• **Exercise goal**: Reproduce the following material verbatim, line for line, with no changes.

• **Material for this task**:
>>>>>
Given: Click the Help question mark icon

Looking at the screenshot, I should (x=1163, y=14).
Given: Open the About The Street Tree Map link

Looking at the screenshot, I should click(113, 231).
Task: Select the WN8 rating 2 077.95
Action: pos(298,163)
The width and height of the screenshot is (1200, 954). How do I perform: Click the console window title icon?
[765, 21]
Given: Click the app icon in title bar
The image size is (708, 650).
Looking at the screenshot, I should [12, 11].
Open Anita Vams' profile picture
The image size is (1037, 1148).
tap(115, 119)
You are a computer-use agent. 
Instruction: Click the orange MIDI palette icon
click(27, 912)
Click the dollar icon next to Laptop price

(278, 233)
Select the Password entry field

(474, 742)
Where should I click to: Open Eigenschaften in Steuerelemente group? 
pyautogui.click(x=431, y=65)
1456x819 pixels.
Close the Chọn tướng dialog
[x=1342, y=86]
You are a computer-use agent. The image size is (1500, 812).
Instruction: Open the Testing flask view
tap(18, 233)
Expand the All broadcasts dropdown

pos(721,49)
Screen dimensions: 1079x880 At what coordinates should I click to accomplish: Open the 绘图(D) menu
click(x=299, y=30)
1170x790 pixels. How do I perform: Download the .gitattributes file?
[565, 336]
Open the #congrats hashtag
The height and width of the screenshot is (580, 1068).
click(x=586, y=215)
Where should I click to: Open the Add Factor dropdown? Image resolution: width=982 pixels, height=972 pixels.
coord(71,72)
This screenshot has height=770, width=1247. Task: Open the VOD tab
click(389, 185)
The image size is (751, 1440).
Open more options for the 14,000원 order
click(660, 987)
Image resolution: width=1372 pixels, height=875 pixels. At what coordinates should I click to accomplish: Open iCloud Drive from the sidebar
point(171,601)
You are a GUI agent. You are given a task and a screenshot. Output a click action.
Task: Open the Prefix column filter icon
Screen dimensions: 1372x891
<<<<<
• **Task output**:
Given: Click the Help question mark icon

Looking at the screenshot, I should (x=1163, y=14).
Given: Open the About The Street Tree Map link

Looking at the screenshot, I should click(113, 231).
Task: Select the WN8 rating 2 077.95
Action: pos(298,163)
The width and height of the screenshot is (1200, 954). How do I perform: Click the console window title icon?
[765, 21]
Given: Click the app icon in title bar
The image size is (708, 650).
Looking at the screenshot, I should [12, 11].
Open Anita Vams' profile picture
The image size is (1037, 1148).
tap(115, 119)
You are a computer-use agent. 
Instruction: Click the orange MIDI palette icon
click(27, 912)
Click the dollar icon next to Laptop price

(278, 233)
Select the Password entry field

(474, 742)
Where should I click to: Open Eigenschaften in Steuerelemente group? 
pyautogui.click(x=431, y=65)
1456x819 pixels.
Close the Chọn tướng dialog
[x=1342, y=86]
You are a computer-use agent. The image size is (1500, 812).
Instruction: Open the Testing flask view
tap(18, 233)
Expand the All broadcasts dropdown

pos(721,49)
Screen dimensions: 1079x880 At what coordinates should I click to accomplish: Open the 绘图(D) menu
click(x=299, y=30)
1170x790 pixels. How do I perform: Download the .gitattributes file?
[565, 336]
Open the #congrats hashtag
The height and width of the screenshot is (580, 1068).
click(x=586, y=215)
Where should I click to: Open the Add Factor dropdown? Image resolution: width=982 pixels, height=972 pixels.
coord(71,72)
This screenshot has height=770, width=1247. Task: Open the VOD tab
click(389, 185)
The image size is (751, 1440).
Open more options for the 14,000원 order
click(660, 987)
Image resolution: width=1372 pixels, height=875 pixels. At what coordinates should I click to accomplish: Open iCloud Drive from the sidebar
point(171,601)
You are a GUI agent. You are given a task and a screenshot. Output a click action.
Task: Open the Prefix column filter icon
Screen dimensions: 1372x891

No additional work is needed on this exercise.